+++ Given records

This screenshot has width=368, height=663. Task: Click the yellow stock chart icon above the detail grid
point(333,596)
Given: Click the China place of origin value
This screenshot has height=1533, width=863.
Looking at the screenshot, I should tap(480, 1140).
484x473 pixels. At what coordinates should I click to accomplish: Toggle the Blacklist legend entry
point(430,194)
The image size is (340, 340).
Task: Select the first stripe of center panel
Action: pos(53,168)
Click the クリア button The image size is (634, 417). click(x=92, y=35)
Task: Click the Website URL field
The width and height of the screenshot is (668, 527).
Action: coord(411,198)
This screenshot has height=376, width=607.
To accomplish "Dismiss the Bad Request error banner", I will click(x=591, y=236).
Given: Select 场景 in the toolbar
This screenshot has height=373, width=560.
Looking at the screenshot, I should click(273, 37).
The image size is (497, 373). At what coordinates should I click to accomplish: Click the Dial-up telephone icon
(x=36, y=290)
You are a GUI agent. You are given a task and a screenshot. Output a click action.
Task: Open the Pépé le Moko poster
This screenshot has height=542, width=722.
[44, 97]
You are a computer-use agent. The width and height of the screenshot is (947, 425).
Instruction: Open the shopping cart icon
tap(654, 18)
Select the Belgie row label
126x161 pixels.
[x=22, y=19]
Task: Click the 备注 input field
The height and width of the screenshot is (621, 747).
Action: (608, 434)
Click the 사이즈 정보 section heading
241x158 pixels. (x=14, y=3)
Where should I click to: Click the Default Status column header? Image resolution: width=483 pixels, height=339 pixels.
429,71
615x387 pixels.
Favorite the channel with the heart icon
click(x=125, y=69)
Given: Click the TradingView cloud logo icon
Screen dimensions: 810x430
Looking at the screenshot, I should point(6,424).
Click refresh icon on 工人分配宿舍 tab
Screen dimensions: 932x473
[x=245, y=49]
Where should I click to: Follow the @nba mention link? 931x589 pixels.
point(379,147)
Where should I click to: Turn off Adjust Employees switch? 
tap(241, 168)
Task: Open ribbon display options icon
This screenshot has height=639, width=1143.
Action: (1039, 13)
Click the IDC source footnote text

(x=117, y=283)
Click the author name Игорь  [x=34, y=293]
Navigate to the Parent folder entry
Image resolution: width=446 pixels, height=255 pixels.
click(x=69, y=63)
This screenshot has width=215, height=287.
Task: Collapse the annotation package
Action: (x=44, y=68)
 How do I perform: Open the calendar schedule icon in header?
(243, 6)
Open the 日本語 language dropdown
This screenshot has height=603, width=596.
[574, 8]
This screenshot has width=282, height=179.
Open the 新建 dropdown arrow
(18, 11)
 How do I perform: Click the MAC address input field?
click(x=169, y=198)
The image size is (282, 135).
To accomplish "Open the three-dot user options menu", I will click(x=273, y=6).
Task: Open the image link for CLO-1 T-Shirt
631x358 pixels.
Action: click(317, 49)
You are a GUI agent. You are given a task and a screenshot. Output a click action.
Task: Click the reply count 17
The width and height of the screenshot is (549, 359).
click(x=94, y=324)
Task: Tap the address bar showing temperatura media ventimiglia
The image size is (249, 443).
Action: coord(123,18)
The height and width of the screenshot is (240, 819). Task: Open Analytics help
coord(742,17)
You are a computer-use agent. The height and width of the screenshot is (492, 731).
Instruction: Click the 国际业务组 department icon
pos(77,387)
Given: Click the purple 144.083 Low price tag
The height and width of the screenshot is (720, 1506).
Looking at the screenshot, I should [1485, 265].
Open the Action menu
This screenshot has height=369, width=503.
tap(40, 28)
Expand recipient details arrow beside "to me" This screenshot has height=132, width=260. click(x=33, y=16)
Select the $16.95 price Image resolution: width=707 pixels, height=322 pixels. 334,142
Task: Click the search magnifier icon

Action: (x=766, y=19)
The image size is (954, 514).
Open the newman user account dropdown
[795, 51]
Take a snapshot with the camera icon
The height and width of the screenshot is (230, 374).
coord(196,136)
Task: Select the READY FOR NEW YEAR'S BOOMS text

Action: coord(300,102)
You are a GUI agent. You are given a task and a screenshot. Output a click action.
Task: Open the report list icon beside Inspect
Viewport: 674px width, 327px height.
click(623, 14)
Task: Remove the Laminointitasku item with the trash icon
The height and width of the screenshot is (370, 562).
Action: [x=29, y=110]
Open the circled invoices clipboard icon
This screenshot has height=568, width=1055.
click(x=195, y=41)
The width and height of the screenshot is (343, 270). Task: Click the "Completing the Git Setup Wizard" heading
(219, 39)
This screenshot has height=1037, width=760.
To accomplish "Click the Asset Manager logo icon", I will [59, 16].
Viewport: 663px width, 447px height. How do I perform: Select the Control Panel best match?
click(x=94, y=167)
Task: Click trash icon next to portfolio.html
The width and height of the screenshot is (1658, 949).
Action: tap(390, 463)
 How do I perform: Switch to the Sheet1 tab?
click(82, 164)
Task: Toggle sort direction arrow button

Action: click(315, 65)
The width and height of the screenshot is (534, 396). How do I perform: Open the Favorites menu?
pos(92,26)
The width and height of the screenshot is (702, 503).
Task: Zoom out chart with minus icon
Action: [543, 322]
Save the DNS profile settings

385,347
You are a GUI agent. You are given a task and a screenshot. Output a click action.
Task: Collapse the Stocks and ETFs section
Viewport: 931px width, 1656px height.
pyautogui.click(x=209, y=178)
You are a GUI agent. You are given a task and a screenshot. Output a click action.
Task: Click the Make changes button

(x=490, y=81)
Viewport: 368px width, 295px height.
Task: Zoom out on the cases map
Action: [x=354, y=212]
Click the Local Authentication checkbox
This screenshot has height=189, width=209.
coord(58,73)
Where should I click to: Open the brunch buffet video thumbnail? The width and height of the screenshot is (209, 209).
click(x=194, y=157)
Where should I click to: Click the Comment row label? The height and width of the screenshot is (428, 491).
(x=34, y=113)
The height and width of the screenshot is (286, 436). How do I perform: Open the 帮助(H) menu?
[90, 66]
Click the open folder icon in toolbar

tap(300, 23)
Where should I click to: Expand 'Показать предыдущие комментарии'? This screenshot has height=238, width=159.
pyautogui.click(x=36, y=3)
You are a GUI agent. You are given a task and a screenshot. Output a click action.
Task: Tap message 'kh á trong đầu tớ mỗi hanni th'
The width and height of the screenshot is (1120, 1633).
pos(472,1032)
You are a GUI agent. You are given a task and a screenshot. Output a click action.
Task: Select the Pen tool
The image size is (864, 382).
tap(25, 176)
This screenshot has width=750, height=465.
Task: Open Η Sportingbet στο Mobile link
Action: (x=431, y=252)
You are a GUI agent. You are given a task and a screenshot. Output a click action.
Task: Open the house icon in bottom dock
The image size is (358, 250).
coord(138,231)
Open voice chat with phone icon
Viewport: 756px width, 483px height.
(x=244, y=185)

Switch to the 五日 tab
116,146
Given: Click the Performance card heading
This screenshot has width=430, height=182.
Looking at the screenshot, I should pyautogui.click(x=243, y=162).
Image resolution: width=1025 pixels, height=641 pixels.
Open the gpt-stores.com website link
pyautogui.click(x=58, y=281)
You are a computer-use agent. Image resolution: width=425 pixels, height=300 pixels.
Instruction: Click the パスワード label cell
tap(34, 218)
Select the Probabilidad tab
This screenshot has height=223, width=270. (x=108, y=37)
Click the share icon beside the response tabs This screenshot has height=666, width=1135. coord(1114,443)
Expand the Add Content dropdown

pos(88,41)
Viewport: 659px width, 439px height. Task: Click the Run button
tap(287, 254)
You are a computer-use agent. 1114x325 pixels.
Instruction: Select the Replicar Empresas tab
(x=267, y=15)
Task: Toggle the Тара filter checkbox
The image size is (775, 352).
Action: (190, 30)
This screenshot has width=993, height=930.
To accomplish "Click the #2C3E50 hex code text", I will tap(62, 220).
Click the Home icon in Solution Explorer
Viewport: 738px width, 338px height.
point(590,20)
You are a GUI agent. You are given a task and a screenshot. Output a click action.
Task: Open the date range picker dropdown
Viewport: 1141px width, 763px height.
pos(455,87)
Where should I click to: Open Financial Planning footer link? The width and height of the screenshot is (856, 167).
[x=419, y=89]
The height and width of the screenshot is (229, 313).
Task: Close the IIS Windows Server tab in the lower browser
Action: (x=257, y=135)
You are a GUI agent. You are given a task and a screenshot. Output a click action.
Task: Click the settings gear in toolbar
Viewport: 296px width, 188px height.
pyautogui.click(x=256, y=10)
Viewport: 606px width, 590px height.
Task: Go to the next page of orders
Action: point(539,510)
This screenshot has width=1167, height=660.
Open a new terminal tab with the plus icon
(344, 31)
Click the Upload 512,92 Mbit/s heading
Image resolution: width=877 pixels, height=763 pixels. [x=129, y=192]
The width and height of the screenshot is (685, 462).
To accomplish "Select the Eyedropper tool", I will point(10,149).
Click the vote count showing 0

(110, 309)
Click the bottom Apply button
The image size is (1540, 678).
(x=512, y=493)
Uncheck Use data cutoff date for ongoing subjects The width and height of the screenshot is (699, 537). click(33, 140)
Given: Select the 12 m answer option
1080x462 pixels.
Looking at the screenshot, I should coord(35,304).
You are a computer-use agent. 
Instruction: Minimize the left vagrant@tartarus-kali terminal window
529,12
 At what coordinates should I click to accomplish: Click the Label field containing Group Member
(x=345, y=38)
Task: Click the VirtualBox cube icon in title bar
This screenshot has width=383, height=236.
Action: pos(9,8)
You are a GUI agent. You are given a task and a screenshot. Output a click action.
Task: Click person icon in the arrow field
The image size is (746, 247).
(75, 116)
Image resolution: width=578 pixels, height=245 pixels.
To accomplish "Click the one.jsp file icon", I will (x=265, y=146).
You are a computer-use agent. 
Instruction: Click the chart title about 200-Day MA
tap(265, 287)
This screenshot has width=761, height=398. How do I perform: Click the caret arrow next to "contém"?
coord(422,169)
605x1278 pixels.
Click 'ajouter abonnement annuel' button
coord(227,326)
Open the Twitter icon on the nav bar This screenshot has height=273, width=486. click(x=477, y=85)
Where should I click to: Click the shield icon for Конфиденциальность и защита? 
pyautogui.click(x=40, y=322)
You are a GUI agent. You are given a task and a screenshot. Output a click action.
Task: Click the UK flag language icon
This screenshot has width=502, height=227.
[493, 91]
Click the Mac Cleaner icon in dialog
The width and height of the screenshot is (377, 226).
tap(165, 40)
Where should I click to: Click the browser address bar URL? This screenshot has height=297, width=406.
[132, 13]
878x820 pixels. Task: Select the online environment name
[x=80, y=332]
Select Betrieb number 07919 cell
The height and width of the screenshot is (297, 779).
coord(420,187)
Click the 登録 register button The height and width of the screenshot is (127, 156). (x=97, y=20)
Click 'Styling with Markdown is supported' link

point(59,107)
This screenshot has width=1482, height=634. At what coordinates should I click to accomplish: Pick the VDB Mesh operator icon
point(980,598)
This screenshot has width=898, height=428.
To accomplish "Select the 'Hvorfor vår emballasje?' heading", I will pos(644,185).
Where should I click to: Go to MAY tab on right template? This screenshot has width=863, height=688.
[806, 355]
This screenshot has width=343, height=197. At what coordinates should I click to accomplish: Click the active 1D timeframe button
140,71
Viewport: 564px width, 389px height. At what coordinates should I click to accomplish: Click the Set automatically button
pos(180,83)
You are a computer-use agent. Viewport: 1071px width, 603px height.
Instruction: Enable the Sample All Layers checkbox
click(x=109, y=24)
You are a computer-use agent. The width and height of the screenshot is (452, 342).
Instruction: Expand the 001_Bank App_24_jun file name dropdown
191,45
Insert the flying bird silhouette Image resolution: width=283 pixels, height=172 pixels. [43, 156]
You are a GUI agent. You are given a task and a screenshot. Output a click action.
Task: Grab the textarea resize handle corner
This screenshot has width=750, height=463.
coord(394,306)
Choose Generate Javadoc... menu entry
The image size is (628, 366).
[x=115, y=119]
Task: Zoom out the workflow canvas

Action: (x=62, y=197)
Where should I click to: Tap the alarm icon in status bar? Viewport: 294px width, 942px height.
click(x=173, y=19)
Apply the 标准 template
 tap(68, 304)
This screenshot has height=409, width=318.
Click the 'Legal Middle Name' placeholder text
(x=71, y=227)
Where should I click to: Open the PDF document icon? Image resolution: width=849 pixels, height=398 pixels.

++++++

### What is needed
Using the entries above, determine how many lines include the string "options" and write only that number.

### Final answer
2